Exercise aim: Rewrite the records as a numbered list without blank lines, beginning with the line that contains "I want to click on radio-disabled: Disabled, so" and ending at the last line of the records.

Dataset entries
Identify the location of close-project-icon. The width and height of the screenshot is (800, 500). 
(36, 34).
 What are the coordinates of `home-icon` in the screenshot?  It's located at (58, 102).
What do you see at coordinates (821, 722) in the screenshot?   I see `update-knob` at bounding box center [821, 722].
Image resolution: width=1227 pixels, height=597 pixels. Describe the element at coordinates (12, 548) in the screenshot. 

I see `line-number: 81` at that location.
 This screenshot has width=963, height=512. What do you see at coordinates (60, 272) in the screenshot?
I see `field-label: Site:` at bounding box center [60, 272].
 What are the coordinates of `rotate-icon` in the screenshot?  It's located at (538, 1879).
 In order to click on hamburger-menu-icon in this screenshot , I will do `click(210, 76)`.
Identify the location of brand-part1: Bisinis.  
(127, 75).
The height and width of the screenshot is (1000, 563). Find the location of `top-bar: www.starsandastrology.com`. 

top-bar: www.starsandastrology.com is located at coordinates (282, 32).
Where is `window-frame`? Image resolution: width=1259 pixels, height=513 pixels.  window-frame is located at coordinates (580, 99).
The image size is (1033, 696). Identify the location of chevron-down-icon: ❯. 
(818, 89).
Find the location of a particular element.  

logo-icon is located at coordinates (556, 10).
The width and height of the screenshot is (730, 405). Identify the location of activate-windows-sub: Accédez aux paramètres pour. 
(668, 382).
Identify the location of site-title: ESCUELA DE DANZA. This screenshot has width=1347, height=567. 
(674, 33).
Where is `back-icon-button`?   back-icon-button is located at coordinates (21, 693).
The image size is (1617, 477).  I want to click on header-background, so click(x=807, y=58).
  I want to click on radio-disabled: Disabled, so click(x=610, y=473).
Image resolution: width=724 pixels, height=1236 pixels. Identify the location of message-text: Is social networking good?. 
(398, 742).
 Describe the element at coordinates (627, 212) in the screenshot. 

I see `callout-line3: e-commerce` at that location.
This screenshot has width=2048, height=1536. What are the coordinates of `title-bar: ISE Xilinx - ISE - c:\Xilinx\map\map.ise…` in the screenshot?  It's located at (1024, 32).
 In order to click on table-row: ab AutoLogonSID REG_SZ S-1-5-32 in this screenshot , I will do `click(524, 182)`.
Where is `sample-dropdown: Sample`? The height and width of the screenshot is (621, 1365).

Written answer:
1.   I want to click on radio-disabled: Disabled, so click(x=610, y=473).
2. Image resolution: width=724 pixels, height=1236 pixels. Identify the location of message-text: Is social networking good?. 
3. (398, 742).
4.  Describe the element at coordinates (627, 212) in the screenshot. 
5. I see `callout-line3: e-commerce` at that location.
6. This screenshot has width=2048, height=1536. What are the coordinates of `title-bar: ISE Xilinx - ISE - c:\Xilinx\map\map.ise…` in the screenshot?  It's located at (1024, 32).
7.  In order to click on table-row: ab AutoLogonSID REG_SZ S-1-5-32 in this screenshot , I will do `click(524, 182)`.
8. Where is `sample-dropdown: Sample`? The height and width of the screenshot is (621, 1365).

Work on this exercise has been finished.